Many growth factors, such as the epidermal growth factor (EGF), the transforming growth factor beta (TGF-β) and the platelet derived growth factor (PRP), have been used to accelerate wound healing in animals, but at higher costs [19,20]. Benefits, such as inflammation reduction, increased collagen deposition, wound re-epithelialization acceleration and granulation tissue growth improvements, which were observed in previous human and animal burn wound healing assessment studies on diabetic or non-diabetic subjects, highlight the important role played by insulin in wound healing [21-23]. Studies have shown that application of low doses of topical insulin stimulates the migration of keratinocytes and the vascular endothelial growth factor (VEGF), thus accelerating re-epithelialization and angiogenesis [8,24,25]. Current studies into Mesenchymal stem cells (MSC) immunomodulation and wound support in other diseases provide additional insights into the beneficial properties of MSCs. Numerous experimental animal studies have shown the therapeutic potential of MSCs and their safety and efficacy in vivo, which motivated the interest in developing the present study [26]. The ability to distinguish several cell types leads to angiogenesis development, to the secretion of the extracellular matrix and, consequently, to healing process acceleration [16,27]. The potential of these cells to secrete cytokines, such as TGF-β, IL-10, IL-6, chemokines (CCL2, CCL5, CXCL12) and growth factors (VEGF, IGF, bFGF, SDF, HGF) that help the healing process is another key feature determining their use in diabetic ulcers and burn wounds [28,29]. Adipose-derived stem cells (ASCs) can accelerate wound-healing in acid burn skin injury [30], as well as the treatment of pressure ulcers [31], thermal burns [32] and full-thickness skin wounds [33]. As skin wounds happen on its surface, one must take care to avoid transplanted cell loss due to misinterpretation of therapeutic effects. Therefore, stem cells injections should be standardized so that the cells could remain longer on subcutaneous wounds to allow better interpreting of the collected data.

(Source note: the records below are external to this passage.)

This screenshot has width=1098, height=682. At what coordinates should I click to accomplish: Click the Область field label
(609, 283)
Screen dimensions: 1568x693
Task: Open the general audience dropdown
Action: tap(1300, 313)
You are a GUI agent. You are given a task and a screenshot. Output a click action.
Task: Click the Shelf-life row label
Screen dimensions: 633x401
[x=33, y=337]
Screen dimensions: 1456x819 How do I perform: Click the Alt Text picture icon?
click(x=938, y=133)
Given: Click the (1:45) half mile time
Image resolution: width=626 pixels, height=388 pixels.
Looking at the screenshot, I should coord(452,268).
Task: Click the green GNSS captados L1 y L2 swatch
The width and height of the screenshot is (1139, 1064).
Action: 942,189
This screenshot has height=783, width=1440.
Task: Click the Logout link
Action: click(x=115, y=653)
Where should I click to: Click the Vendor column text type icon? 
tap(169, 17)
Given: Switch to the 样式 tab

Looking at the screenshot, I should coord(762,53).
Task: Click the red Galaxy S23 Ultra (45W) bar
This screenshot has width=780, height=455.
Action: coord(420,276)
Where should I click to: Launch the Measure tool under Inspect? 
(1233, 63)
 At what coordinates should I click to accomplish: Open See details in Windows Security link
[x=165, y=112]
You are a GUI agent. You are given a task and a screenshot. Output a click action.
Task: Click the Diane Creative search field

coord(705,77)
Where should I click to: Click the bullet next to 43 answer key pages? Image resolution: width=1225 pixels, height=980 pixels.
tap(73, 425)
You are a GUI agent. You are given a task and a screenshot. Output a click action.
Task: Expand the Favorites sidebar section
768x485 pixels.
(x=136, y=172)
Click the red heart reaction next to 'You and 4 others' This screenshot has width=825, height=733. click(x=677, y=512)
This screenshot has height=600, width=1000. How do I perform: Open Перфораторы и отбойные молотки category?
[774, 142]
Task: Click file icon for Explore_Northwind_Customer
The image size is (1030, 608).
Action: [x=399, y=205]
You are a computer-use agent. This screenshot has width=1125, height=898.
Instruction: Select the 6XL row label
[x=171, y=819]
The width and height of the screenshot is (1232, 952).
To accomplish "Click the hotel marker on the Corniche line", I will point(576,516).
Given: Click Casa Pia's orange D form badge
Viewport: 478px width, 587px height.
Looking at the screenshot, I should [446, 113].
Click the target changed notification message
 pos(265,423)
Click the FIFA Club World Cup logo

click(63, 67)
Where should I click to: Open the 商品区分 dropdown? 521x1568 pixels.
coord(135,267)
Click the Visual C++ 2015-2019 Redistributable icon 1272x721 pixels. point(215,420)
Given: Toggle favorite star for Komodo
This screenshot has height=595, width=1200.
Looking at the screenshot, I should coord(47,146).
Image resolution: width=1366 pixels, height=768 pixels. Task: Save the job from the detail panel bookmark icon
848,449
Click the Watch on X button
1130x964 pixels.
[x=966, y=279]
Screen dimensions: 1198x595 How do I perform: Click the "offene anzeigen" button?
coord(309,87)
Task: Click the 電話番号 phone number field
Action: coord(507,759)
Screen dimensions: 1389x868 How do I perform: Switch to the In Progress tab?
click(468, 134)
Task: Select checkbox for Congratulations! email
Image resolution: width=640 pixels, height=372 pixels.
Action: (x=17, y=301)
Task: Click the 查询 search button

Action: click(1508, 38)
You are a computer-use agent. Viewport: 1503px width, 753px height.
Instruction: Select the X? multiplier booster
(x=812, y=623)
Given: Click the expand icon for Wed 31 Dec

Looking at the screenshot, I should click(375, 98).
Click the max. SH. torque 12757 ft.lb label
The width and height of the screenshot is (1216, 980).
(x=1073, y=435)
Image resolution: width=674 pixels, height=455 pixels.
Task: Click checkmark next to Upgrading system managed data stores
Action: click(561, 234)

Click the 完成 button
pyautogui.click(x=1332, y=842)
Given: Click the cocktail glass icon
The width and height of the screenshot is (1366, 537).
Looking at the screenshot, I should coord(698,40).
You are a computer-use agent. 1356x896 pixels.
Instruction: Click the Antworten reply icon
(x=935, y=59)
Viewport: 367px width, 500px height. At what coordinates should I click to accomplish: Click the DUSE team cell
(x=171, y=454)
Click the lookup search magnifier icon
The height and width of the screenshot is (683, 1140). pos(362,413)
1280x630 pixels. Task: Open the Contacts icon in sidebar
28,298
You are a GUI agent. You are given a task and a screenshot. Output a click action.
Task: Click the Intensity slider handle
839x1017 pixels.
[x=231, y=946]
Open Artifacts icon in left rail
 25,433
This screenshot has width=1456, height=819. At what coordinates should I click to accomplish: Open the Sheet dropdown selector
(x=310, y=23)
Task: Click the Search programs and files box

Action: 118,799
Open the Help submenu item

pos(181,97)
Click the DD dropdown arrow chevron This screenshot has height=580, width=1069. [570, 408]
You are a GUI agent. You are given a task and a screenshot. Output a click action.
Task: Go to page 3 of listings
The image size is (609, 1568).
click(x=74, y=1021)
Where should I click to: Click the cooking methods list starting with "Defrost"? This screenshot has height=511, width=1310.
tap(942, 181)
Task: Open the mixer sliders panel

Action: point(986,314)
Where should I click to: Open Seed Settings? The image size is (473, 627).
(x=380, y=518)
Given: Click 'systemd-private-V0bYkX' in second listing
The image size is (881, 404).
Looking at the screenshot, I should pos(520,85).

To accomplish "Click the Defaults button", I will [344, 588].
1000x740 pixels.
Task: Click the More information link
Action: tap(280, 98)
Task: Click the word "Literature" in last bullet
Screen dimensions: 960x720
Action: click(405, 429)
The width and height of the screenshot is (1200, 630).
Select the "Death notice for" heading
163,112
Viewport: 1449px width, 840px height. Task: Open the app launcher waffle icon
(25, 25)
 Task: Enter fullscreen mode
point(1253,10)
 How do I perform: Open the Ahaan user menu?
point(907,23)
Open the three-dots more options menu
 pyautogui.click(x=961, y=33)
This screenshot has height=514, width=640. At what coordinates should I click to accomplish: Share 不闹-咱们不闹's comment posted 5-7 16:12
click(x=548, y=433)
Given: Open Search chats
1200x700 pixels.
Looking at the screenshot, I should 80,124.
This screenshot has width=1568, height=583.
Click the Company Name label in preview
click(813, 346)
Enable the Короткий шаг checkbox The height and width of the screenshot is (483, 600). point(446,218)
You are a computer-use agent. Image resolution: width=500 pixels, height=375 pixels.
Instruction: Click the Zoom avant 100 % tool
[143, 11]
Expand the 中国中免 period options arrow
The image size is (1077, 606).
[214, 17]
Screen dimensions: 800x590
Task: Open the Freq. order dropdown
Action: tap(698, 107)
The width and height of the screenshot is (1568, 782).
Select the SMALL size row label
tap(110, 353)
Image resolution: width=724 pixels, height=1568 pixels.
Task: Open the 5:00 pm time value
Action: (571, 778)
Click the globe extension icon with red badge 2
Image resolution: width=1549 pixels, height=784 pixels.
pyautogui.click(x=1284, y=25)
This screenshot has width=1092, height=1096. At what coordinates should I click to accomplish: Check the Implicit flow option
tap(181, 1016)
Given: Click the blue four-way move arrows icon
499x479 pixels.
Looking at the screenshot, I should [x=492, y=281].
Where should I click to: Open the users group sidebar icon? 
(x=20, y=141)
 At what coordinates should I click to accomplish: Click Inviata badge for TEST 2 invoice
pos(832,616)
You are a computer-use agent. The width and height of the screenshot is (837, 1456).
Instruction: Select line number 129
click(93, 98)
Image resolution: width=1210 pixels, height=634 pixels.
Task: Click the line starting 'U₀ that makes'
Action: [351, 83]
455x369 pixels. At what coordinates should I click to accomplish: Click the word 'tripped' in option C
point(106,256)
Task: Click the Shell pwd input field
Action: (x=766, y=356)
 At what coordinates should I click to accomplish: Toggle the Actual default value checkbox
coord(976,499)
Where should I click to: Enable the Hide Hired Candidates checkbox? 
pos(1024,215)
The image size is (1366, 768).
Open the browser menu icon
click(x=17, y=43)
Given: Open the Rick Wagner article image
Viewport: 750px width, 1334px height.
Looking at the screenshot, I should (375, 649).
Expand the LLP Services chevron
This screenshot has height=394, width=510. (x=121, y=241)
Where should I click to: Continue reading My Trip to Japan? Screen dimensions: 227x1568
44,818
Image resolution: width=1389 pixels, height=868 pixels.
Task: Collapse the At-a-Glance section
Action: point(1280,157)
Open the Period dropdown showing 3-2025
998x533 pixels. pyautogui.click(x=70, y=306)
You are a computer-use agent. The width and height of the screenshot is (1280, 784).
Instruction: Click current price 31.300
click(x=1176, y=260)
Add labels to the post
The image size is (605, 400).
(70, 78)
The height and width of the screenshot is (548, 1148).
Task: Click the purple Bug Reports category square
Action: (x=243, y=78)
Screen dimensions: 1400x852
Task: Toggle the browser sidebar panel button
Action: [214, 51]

The aims of the present study were to evaluate the effect of local gel insulin administration associated, or not, with adipose-derived mesenchymal stem cells (AD-MSCs) to regenerate burn wounds in rat models and to establish the potential of topical insulin gel associated with AD-MSCs to accelerate the wound healing process in these models, as well as to determine whether the AD-MSCs transplantation method is effective to treat superficial cutaneous wounds.

Materials and methods

Animals and study design

The study was approved by the Ethics Committee on the Use of Animals (CEUA) at the Federal University of Mato Grosso do Sul (UFMS). The experiment was conducted in compliance with the ethical principles adopted by the Brazilian College of Animal Experimentation (COBEA). Forty-two ten-week-old female and male Wistar rats weighing 250 gm ± 40 gm were provided by the Animal Laboratories of the Biology Institute at UFMS. Rats remained in clean and appropriate numbered individual cages throughout the experiment and were stored under controlled room temperature (22°C) at 12-hour night/day cycles. Animals had free access to standard rodent chow and water ad libitum for 2 weeks before the experiments. Two rats were maintained for AD-MSC isolation and culture. Forty rats were subjected to skin burning and divided into four groups (n = 10 per group): burned rats treated with placebo gel (C), burned rats treated with topical insulin gel (TI); burned rats treated with topical insulin gel and adipose-derived mesenchymal stem cells (TIMSCs) and burned rats treated with placebo gel and adipose-derived mesenchymal stem cells (CMSCs). Wounds were assessed on a daily basis between the 7th and 14th days after the burning procedure. Five (5) animals from each group were subjected to histological evaluations on the 7th day after burning and 5 animals underwent the same evaluations on the 14th day.

Experimental burn model

Wistar rats were anesthetized with intraperitoneal injection of 1 μg/g solution at a concentration of 1:1 (v/v) 10% ketamine (Ketalex, Rhobifarma, Hortolândia, Brazil) and 20 mg/ml xylazine (Xilazin, Rhobifarma, Hortolândia, Brazil) before the burn injuries were induced. Analgesics such as tramadol (10 mg/kg) and dipyrone (100 mg/kg) were subcutaneously administered to the rat models twice a day for 3 days after the burning procedure. Rats were taken back to their respective cages after the analgesic was administered and each group of models was further divided into 2 subgroups for histological purposes (Day 7 and Day 14, n = 5 each). All animals were housed in individual cages after the burning procedure in order to avoid new wounds resulting from injuries caused by other rats.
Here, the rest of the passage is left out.